Anti-Zionism is now sadly the mainstream Charedi position.
We said so here:
Why is Eitan Cabel a leftist? Because it’s what’s left over from his Yeshiva days. Why do Charedi MKs vote with the Arabs? Rabbi Elazar Menachem Shach. Who encourages the state to expel Jews from their land and hand it over to their non-Jewish enemies (the definition of ‘Mesirah’, and then some)? The Rabbis (some).
And:
Rabbi Teitelbaum’s position “has become the establishment one, with mild practical exceptions, such as voting. Thank God, there are also increasing anti-establishment currents by now.”

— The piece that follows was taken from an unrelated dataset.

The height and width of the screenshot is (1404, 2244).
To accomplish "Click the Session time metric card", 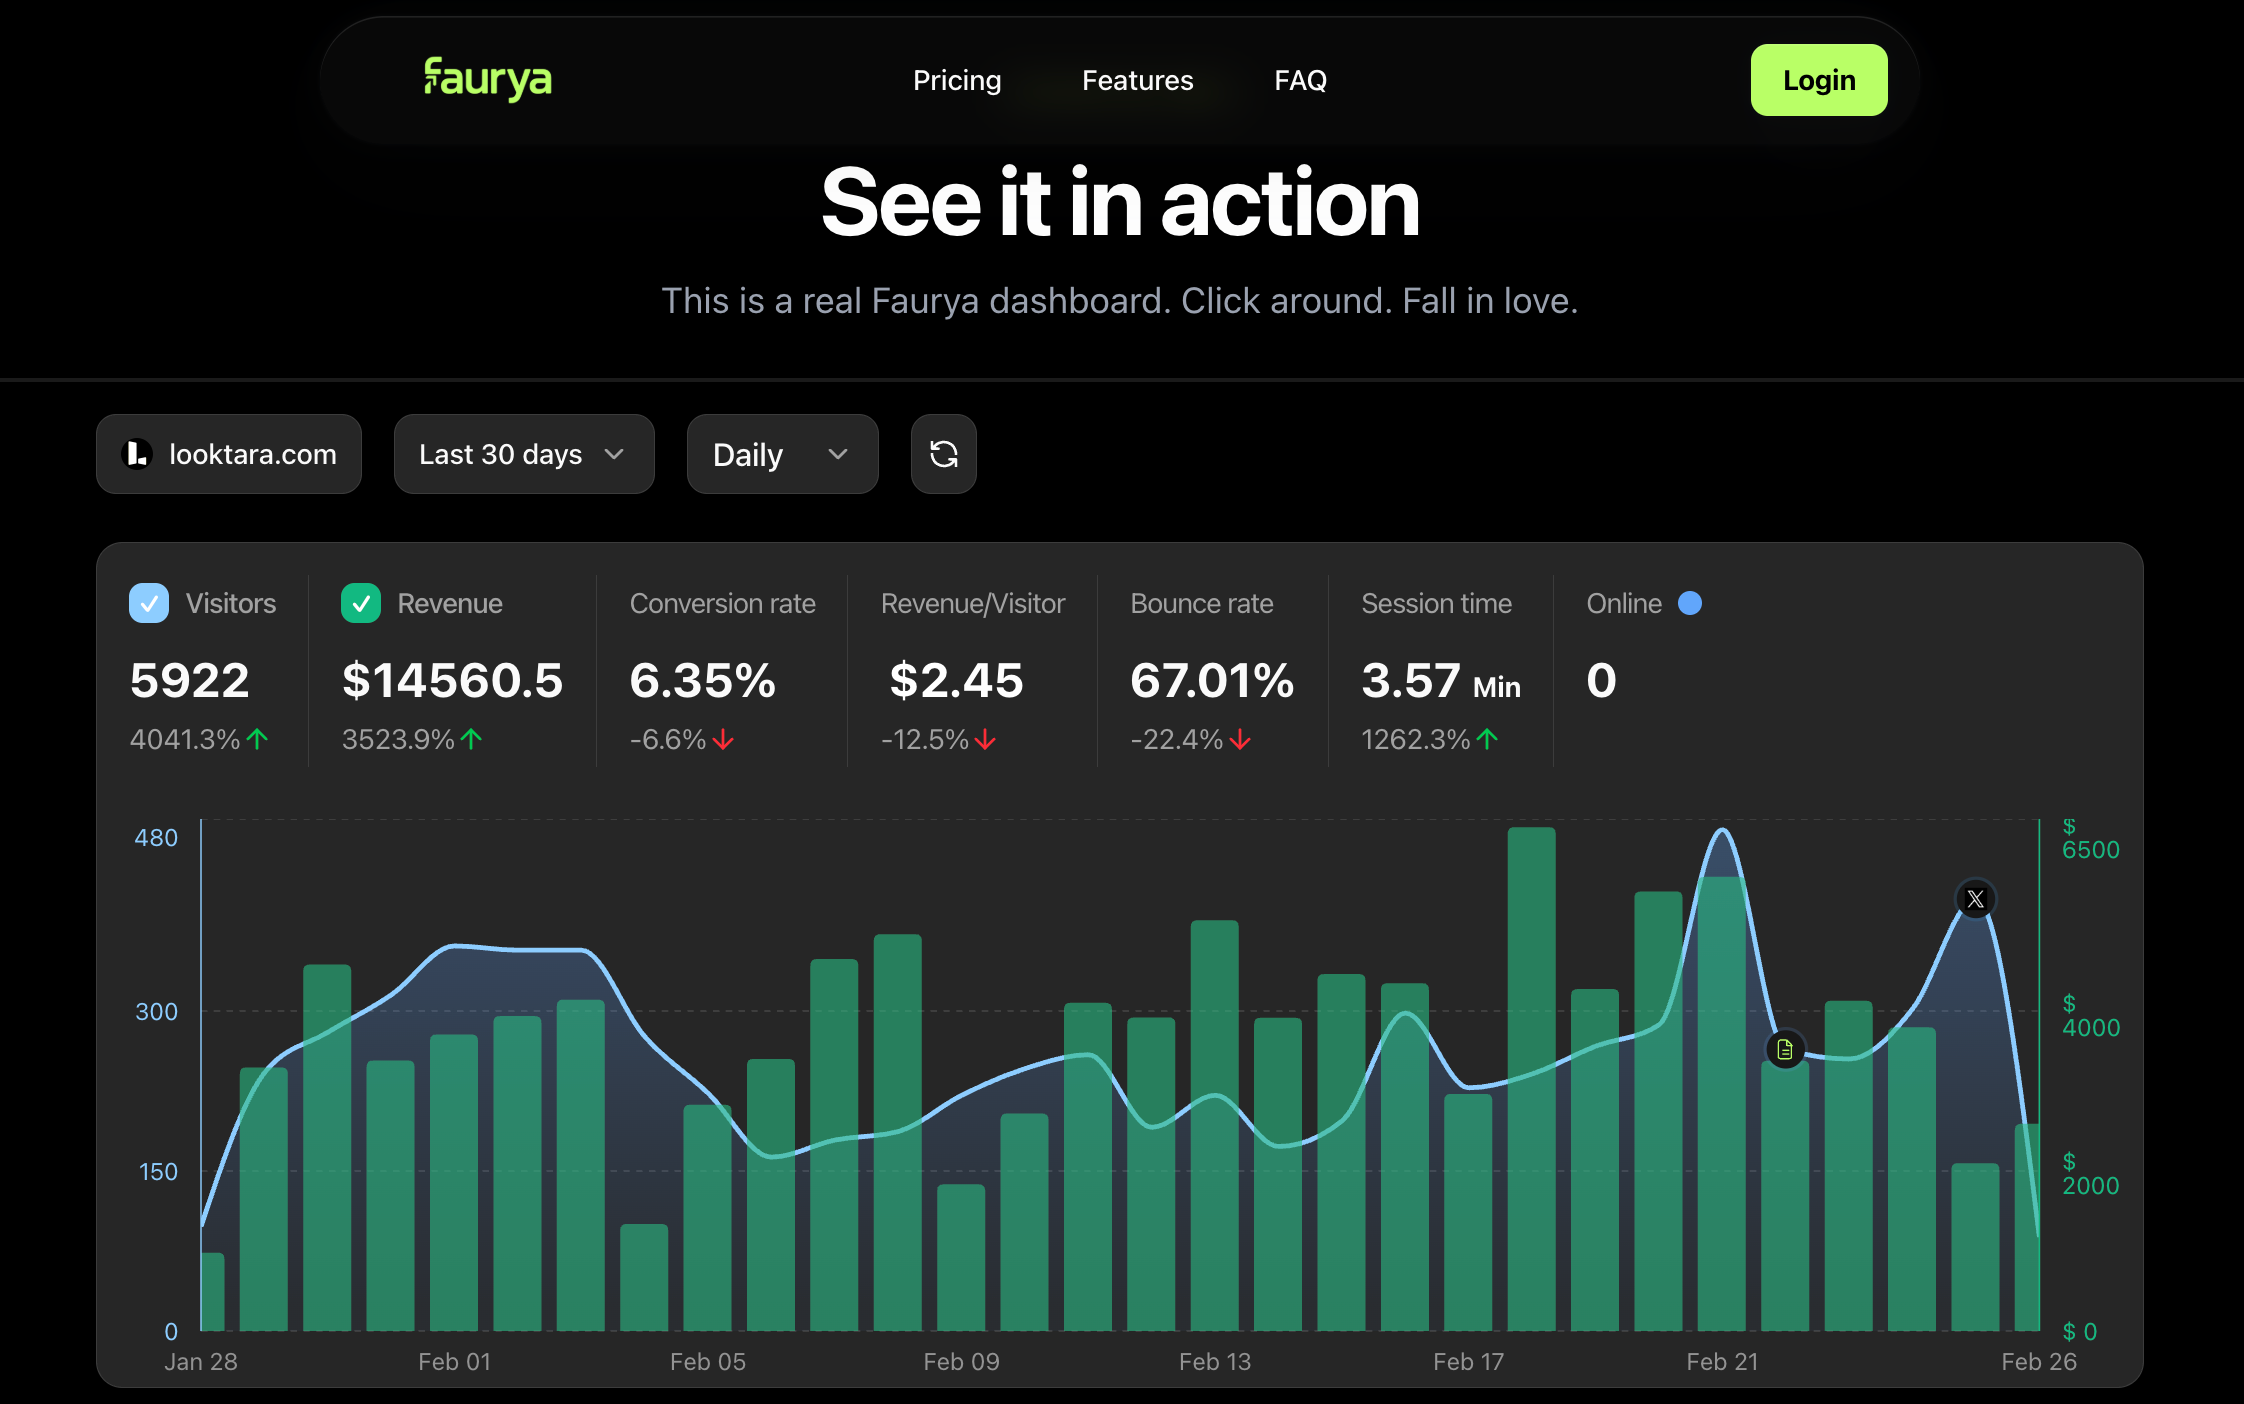I will [1440, 670].
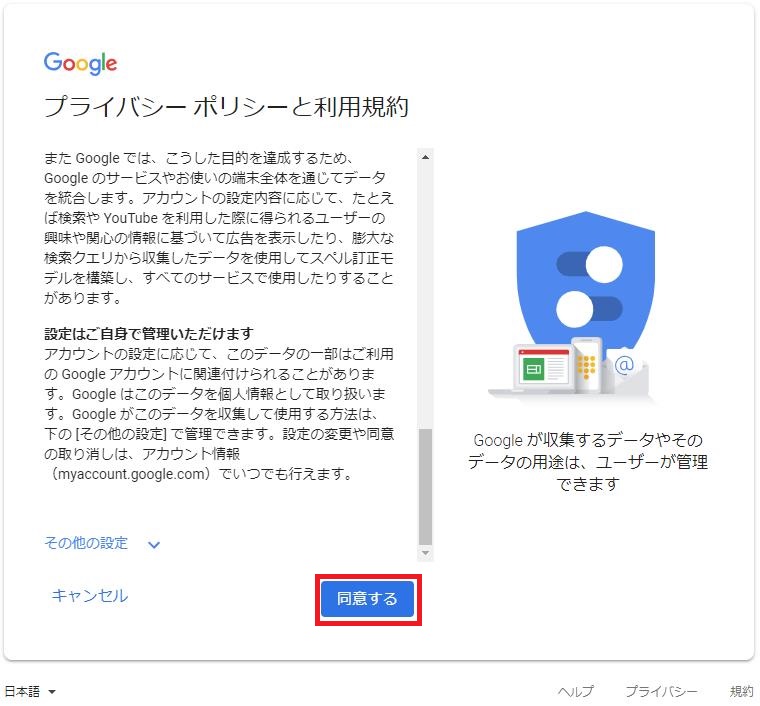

An excerpt from a Cross-Currents account of how it happened, aptly titled The Day That Satmar Became Mainstream:
Reb Yoilish zt”l saw the victories of the Six Day War as the hand of the sitra achra let loose. He went so far as to prohibit his chassidim from approaching the kotel ma’aravi which had been freed by the kochos ha-tumah. The olam ha-yeshivos may not have accepted all of the Rebbe’s hashkafot, but, in general, his pronounced and total antipathy toward medinas Yisroel became mainstream.
While we might differ as to the permissability of benefiting from the State, we do not challenge the contention – at least openly – that we consider ourselves to be legal aliens in its confines. We vote in its elections to protect ourselves rather than to try to exert real influence – even at those times when political conditions offer us real power [the Begin years when there was a prime minister who was more than sympathetic]. We draw ourselves further and further into isolation – ostensibly because the external world has become more dangerous. But is that the real reason? Or is it possible that we subconsciously realize that we are incapable of offering practical solutions to the inevitable dilemmas and challenges of self-government and therefore prefer to retreat into a ghetto and wait for mashiach. We were challenged by the Six Day War and came up short.
Comment: Stop equating Zionism and the state!